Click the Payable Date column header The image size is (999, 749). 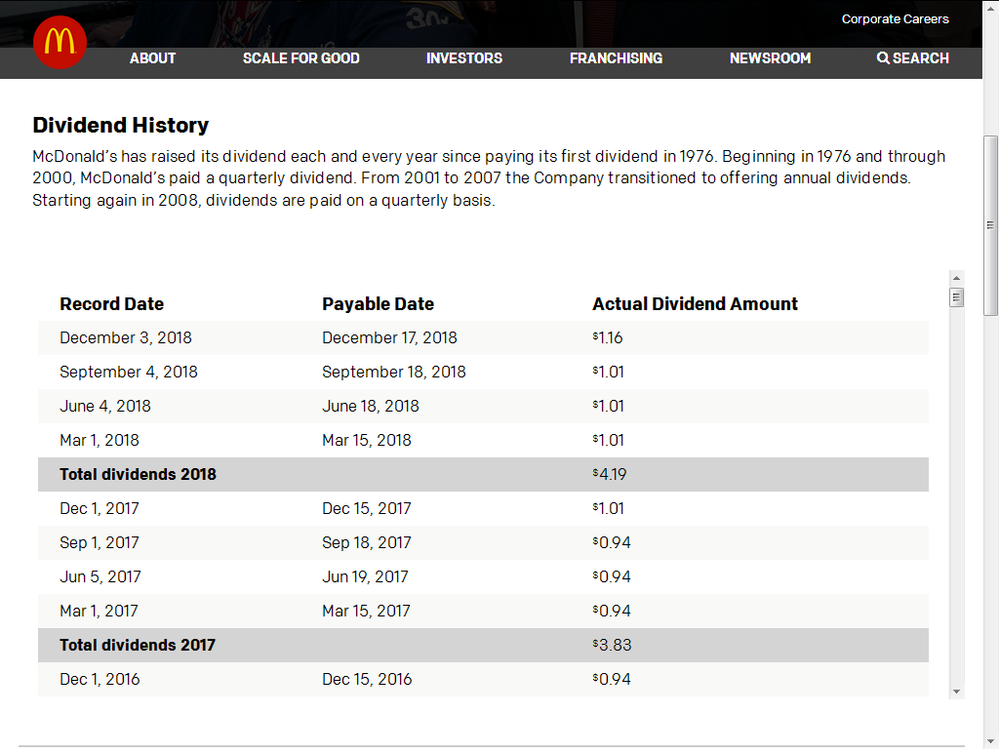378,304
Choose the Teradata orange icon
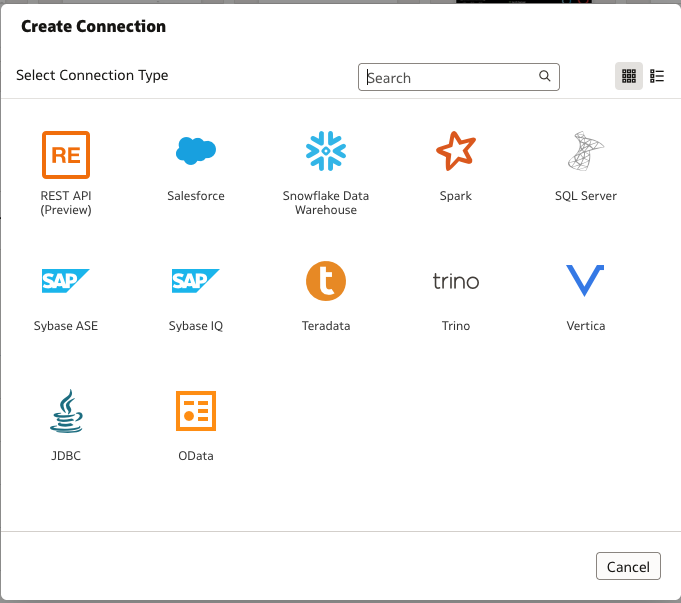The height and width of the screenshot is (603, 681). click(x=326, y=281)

* * *

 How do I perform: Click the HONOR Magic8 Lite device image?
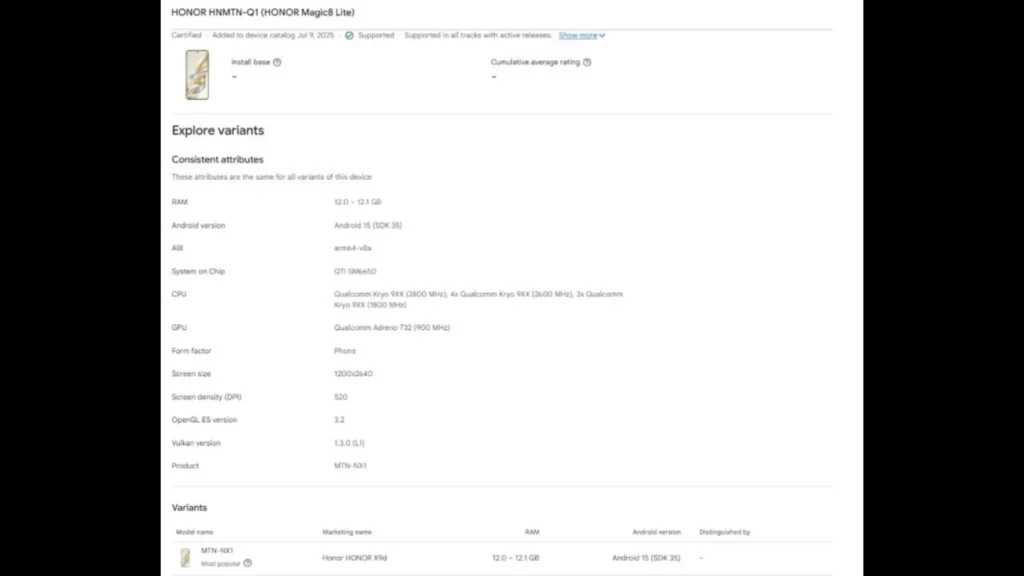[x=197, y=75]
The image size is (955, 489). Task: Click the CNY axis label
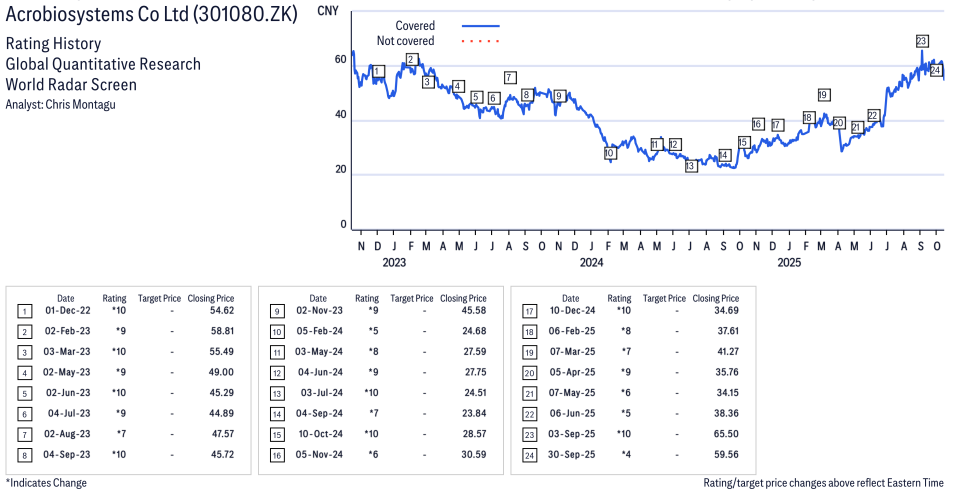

Task to complete: For the entries above, print exactly the lines between the one with "How do I perform: Click" and the one with "The image size is (955, 489).", inclusive, with no pictures.

Answer below:
 How do I perform: Click the HONOR Magic8 Lite device image?
[x=197, y=75]
The image size is (955, 489). Task: Click the CNY axis label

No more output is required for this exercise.